1. Working principle

• Mechanical switch: The mechanical parts (such as contacts, springs, etc.) inside the switch are moved by physical force (such as pressing, rotating, etc.) to connect or disconnect the circuit. This type of switch usually requires a large operating force and is suitable for environments with frequent operations.

• Membrane switch: The middle layer of transparent film is in contact with the conductive material, and the switch operation is realized by touch or light pressure sensing. When external force acts on the membrane switch, the circuit board under the membrane contacts the metal point, thereby generating a switch action.

2. Structural characteristics

• Mechanical switch: The structure is relatively complex and usually consists of metal parts. Because of its solid structure, it can withstand large mechanical loads and vibrations, and is suitable for occasions requiring high reliability and stability.

• Membrane switch: The structure is simple and has the characteristics of being thin, light and flexible. The sensing element of the membrane switch is a transparent film. Because of its simple structure and flexible installation, it is suitable for small electronic products.

3. Application scenarios

• Mechanical switch: Commonly used in automobiles, machine tools, household appliances and other fields. Because of its large operating force, it is suitable for occasions where manual frequent switching or power supply disconnection is required.

• Membrane switch: widely used in home appliances, electronic instruments, mechanical equipment and other fields. Because of its beautiful appearance, simple structure and flexible installation, it is particularly suitable for small electronic products such as mobile phones, MP3, tablet computers, etc.

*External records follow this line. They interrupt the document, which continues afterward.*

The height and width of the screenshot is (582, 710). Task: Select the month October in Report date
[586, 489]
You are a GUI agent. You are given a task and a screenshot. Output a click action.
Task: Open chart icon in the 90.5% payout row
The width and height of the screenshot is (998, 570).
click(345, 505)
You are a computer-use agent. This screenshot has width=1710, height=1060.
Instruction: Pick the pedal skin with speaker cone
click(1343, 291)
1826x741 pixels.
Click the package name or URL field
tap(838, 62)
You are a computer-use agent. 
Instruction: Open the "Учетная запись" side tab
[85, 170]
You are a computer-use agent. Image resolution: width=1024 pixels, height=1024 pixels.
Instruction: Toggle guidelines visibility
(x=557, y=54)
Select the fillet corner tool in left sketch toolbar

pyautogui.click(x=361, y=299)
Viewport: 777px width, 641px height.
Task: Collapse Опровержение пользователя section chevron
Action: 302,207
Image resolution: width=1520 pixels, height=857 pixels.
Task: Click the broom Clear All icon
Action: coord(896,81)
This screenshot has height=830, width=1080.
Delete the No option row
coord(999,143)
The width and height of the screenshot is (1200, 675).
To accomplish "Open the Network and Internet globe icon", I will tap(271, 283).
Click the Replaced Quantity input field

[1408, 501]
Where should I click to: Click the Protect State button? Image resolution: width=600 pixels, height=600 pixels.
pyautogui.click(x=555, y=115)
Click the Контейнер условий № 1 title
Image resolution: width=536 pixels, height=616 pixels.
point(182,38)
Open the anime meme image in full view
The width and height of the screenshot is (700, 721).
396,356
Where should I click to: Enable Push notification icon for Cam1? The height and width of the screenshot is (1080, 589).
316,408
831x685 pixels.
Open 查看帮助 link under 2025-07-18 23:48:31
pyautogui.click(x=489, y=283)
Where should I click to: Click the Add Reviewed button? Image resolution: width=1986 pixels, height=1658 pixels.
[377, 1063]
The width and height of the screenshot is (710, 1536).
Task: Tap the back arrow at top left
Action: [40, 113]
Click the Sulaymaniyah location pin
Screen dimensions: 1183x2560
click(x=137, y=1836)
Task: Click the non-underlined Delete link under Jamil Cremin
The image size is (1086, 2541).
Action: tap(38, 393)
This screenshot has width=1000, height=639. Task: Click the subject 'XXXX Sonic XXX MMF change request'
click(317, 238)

4. Comparison of advantages and disadvantages

Mechanical switch:

• Advantages: strong structure, can withstand large mechanical loads and vibrations, and has a long service life.

• Disadvantages: large operating force, not suitable for fine operation, large size.

Membrane switch:

• Advantages: small operating force, suitable for fine operation, small size, light weight, and flexible installation.

• Disadvantages: relatively short service life, generally more than 10,000 times, not as durable as mechanical switches.

In summary, mechanical switches and membrane switches have their own advantages and disadvantages, suitable for different application scenarios and needs.

In short, membrane switches have become an indispensable key component in modern electronic devices with their unique structure and working principle. Its advantages such as lightness, portability, beautiful appearance, good sealing, convenient operation and low cost have made it widely used in consumer electronics, medical equipment, industrial control and automotive electronics.